Start of RECORD EXTRACTS

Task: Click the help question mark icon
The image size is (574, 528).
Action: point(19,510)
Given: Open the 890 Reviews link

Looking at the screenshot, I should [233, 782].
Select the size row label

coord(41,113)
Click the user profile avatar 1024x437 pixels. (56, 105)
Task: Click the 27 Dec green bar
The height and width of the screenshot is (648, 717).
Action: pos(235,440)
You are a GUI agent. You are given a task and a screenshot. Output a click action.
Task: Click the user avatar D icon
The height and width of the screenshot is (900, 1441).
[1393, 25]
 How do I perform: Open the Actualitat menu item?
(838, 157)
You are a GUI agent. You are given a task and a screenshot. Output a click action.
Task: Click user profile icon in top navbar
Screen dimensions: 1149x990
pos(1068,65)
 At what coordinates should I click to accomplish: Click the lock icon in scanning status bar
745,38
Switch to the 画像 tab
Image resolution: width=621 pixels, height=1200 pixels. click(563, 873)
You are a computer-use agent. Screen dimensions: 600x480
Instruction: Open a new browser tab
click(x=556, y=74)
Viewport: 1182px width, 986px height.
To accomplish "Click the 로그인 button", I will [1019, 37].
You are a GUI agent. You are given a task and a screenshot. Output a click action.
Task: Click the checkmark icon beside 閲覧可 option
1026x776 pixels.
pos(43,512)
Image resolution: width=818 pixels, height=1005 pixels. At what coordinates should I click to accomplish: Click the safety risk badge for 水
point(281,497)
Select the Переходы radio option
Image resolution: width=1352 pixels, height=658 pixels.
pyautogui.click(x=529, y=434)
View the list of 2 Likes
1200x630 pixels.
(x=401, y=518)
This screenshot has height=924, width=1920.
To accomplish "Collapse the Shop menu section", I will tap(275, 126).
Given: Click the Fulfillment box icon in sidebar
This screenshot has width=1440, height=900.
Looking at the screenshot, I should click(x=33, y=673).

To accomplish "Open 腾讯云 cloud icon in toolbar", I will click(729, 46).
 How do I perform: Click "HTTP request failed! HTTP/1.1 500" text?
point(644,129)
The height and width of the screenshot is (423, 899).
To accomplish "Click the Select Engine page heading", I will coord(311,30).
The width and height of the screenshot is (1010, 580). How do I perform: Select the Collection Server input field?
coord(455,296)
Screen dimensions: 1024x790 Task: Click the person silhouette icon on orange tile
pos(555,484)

End of RECORD EXTRACTS

WHAT YOU SHOULD DO
The data must be output in full, exactly as given.

EXERCISE SOLUTION
Task: Click the help question mark icon
The image size is (574, 528).
Action: point(19,510)
Given: Open the 890 Reviews link

Looking at the screenshot, I should [233, 782].
Select the size row label

coord(41,113)
Click the user profile avatar 1024x437 pixels. (56, 105)
Task: Click the 27 Dec green bar
The height and width of the screenshot is (648, 717).
Action: pos(235,440)
You are a GUI agent. You are given a task and a screenshot. Output a click action.
Task: Click the user avatar D icon
The height and width of the screenshot is (900, 1441).
[1393, 25]
 How do I perform: Open the Actualitat menu item?
(838, 157)
You are a GUI agent. You are given a task and a screenshot. Output a click action.
Task: Click user profile icon in top navbar
Screen dimensions: 1149x990
pos(1068,65)
 At what coordinates should I click to accomplish: Click the lock icon in scanning status bar
745,38
Switch to the 画像 tab
Image resolution: width=621 pixels, height=1200 pixels. click(563, 873)
You are a computer-use agent. Screen dimensions: 600x480
Instruction: Open a new browser tab
click(x=556, y=74)
Viewport: 1182px width, 986px height.
To accomplish "Click the 로그인 button", I will [1019, 37].
You are a GUI agent. You are given a task and a screenshot. Output a click action.
Task: Click the checkmark icon beside 閲覧可 option
1026x776 pixels.
pos(43,512)
Image resolution: width=818 pixels, height=1005 pixels. At what coordinates should I click to accomplish: Click the safety risk badge for 水
point(281,497)
Select the Переходы radio option
Image resolution: width=1352 pixels, height=658 pixels.
pyautogui.click(x=529, y=434)
View the list of 2 Likes
1200x630 pixels.
(x=401, y=518)
This screenshot has height=924, width=1920.
To accomplish "Collapse the Shop menu section", I will tap(275, 126).
Given: Click the Fulfillment box icon in sidebar
This screenshot has width=1440, height=900.
Looking at the screenshot, I should click(x=33, y=673).

To accomplish "Open 腾讯云 cloud icon in toolbar", I will click(729, 46).
 How do I perform: Click "HTTP request failed! HTTP/1.1 500" text?
point(644,129)
The height and width of the screenshot is (423, 899).
To accomplish "Click the Select Engine page heading", I will coord(311,30).
The width and height of the screenshot is (1010, 580). How do I perform: Select the Collection Server input field?
coord(455,296)
Screen dimensions: 1024x790 Task: Click the person silhouette icon on orange tile
pos(555,484)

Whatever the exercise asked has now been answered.